Stored items:
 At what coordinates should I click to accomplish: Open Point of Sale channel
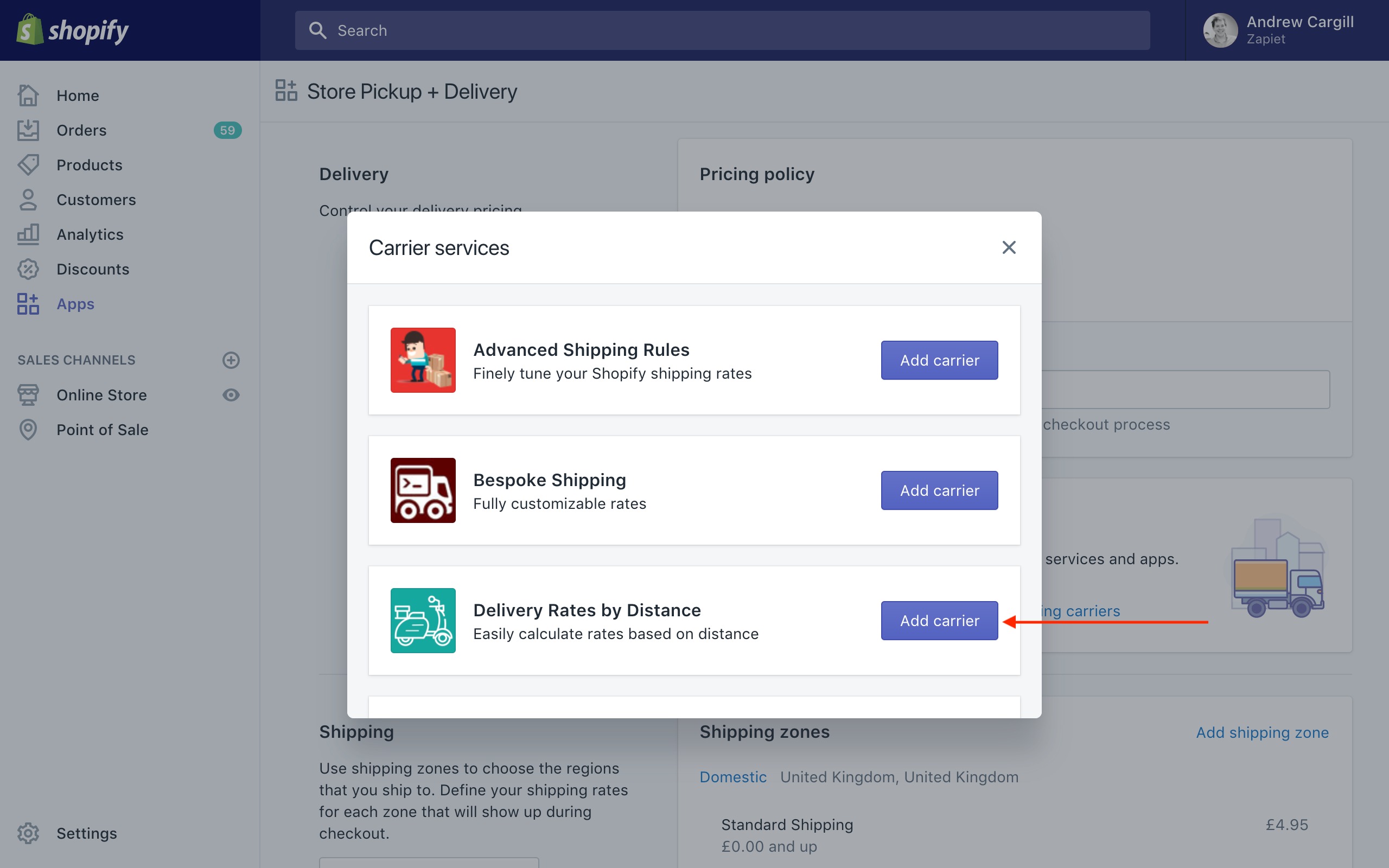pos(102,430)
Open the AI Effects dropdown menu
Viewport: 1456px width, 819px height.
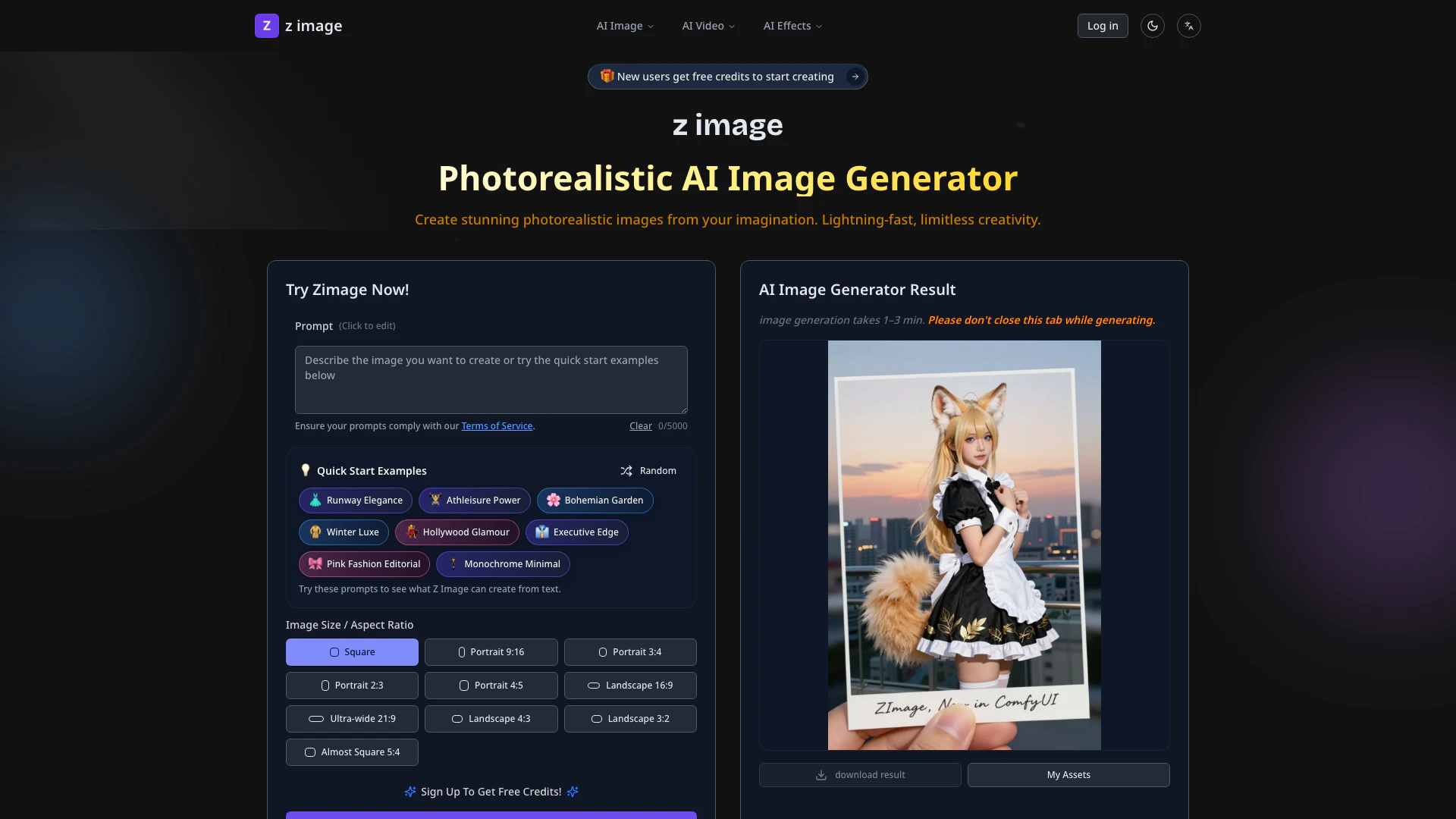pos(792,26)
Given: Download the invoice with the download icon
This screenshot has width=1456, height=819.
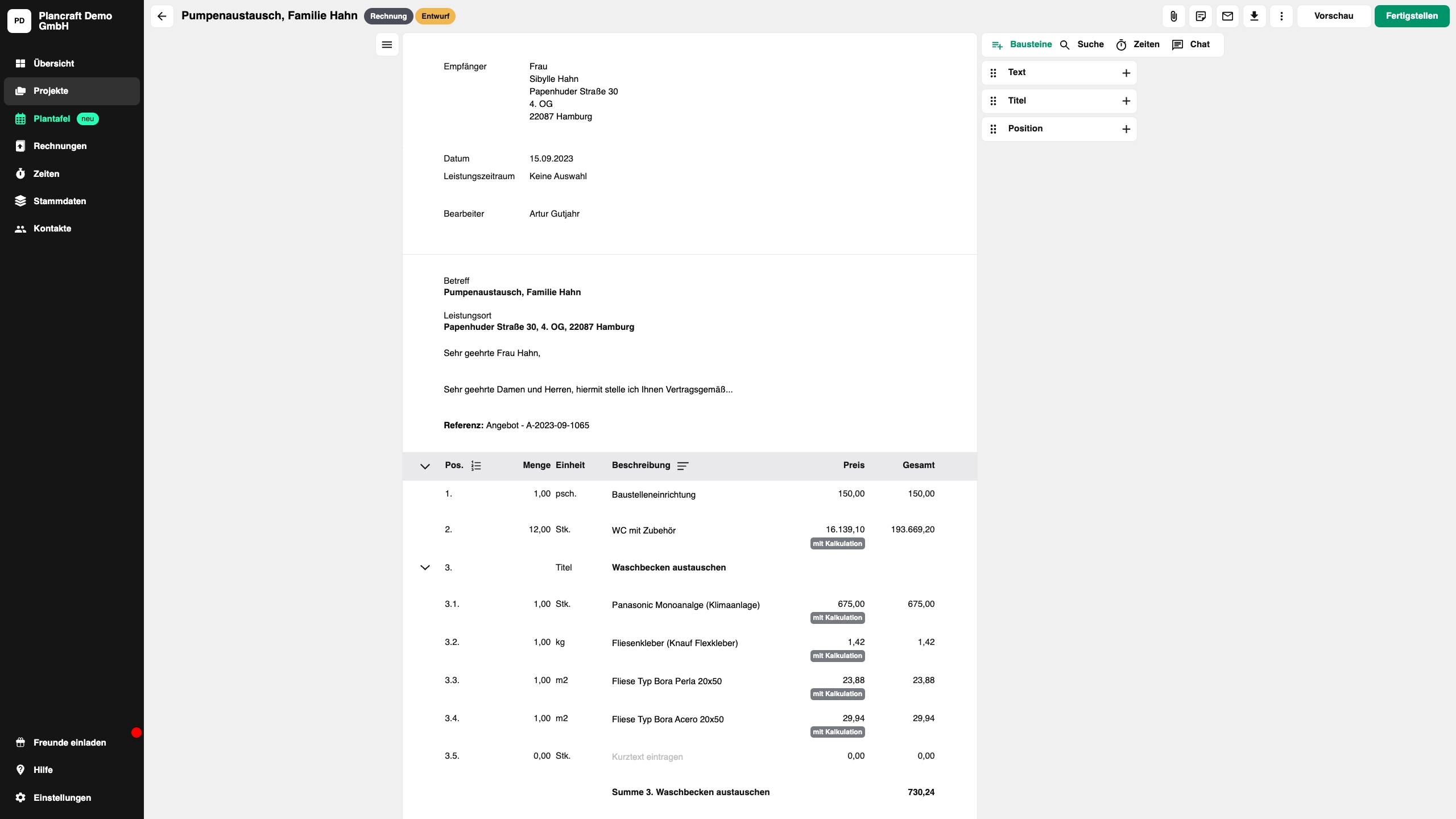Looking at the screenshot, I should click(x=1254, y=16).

Exercise goal: Omit the images and transcribe all of the records above word for word.

Answer:
 At what coordinates should I click to accomplish: Open Point of Sale channel
pos(102,430)
Open the AI Effects dropdown menu
Viewport: 1456px width, 819px height.
pos(792,26)
Given: Download the invoice with the download icon
This screenshot has width=1456, height=819.
Looking at the screenshot, I should click(x=1254, y=16).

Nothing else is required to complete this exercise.